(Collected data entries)
┄┄┄┄┄┄

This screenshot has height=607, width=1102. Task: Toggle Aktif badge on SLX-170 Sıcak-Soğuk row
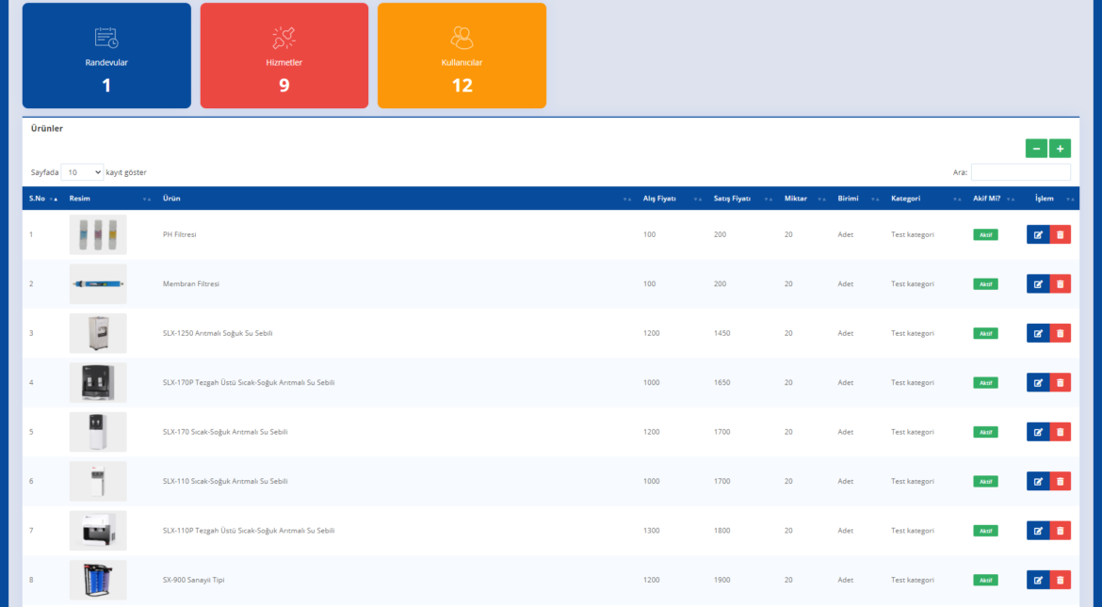click(x=985, y=432)
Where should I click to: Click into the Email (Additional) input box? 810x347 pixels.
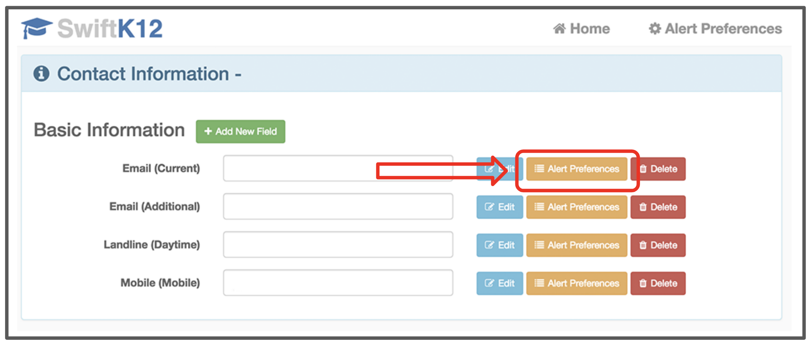tap(338, 207)
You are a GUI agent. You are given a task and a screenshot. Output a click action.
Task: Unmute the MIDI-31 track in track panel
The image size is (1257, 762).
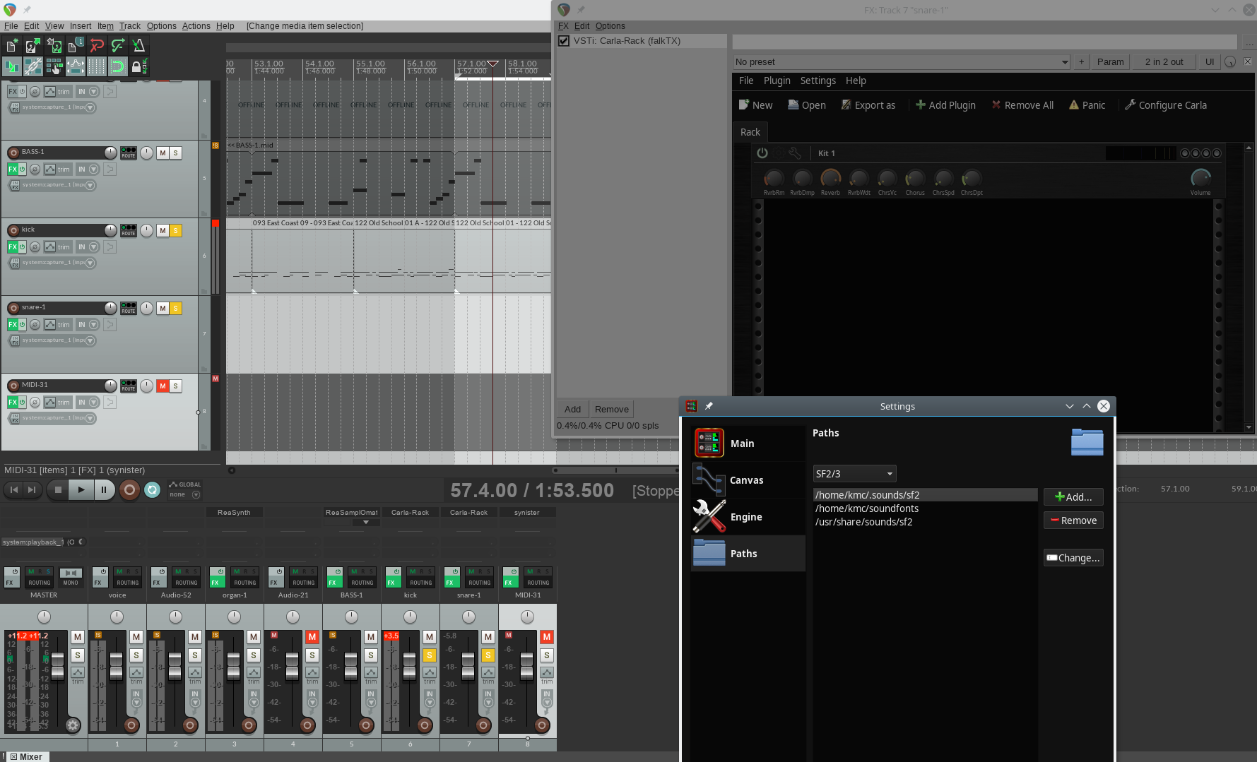pyautogui.click(x=163, y=386)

┄┄┄┄┄┄

What you need to do:
Beginning with the line that contains "Where should I", print exactly every line through the end of the records, both included. Omit the pictures.

Answer to the problem:
Where should I click to: Click into the Email (Additional) input box? 810x347 pixels.
tap(338, 207)
You are a GUI agent. You are given a task and a screenshot. Output a click action.
Task: Unmute the MIDI-31 track in track panel
The image size is (1257, 762).
pyautogui.click(x=163, y=386)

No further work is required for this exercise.